[Excerpts from a dataset]
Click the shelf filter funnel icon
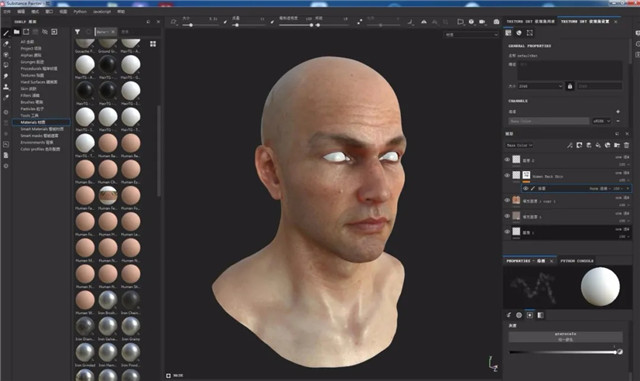This screenshot has height=381, width=640. point(77,31)
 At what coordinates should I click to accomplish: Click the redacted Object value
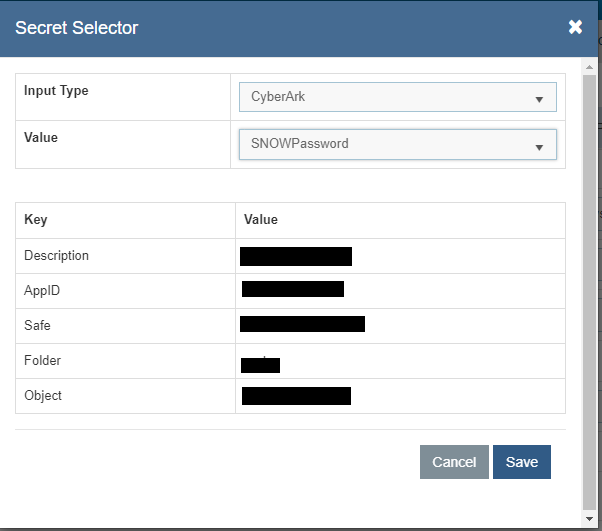pos(296,395)
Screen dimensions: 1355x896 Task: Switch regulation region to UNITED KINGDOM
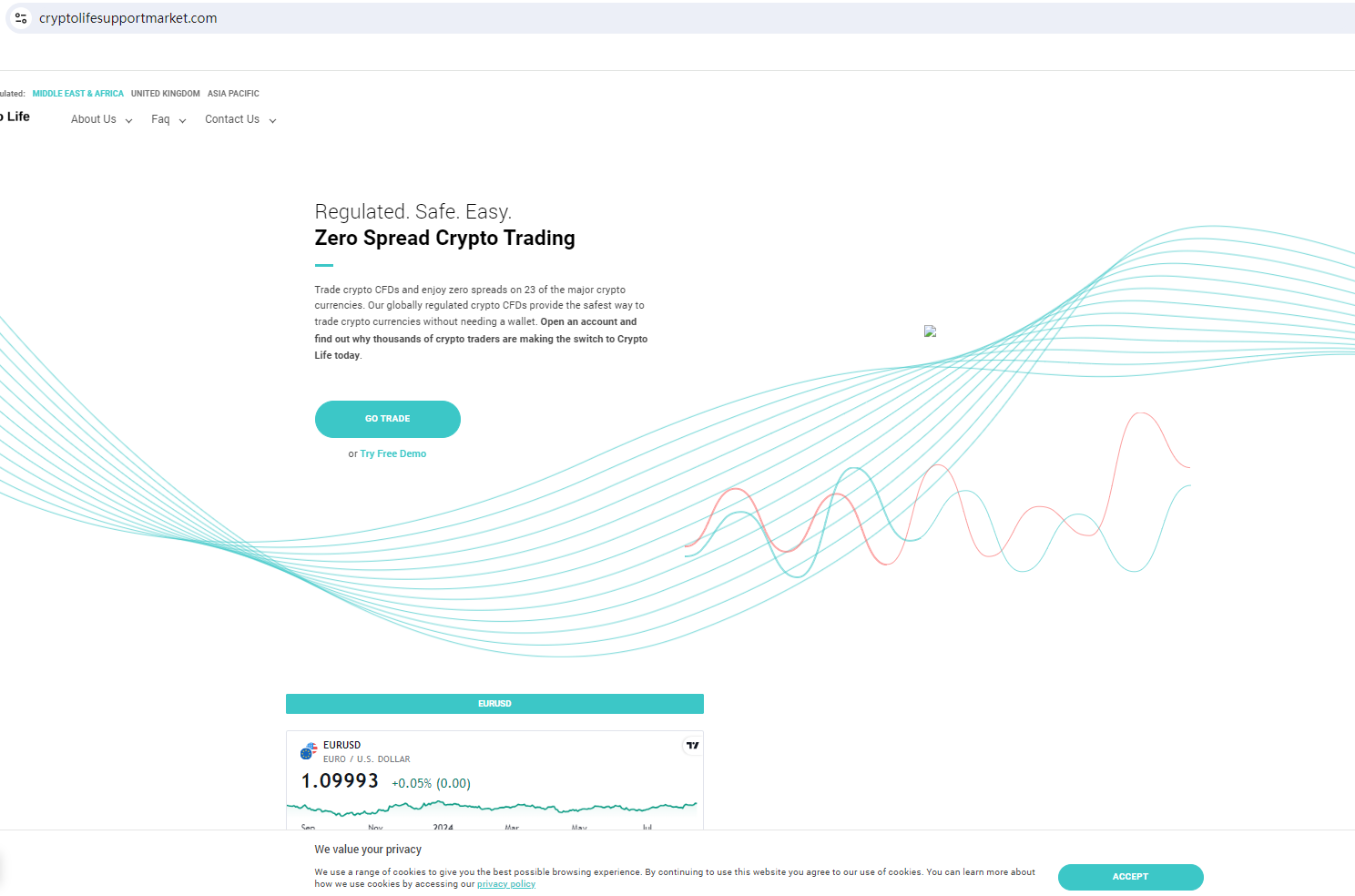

WORK INSTRUCTION: The answer is the records above, repeated exactly, with no picture in it.

RESULT:
Click the shelf filter funnel icon
This screenshot has height=381, width=640. point(77,31)
 At what coordinates should I click to accomplish: Click the redacted Object value
pos(296,395)
Screen dimensions: 1355x896 Task: Switch regulation region to UNITED KINGDOM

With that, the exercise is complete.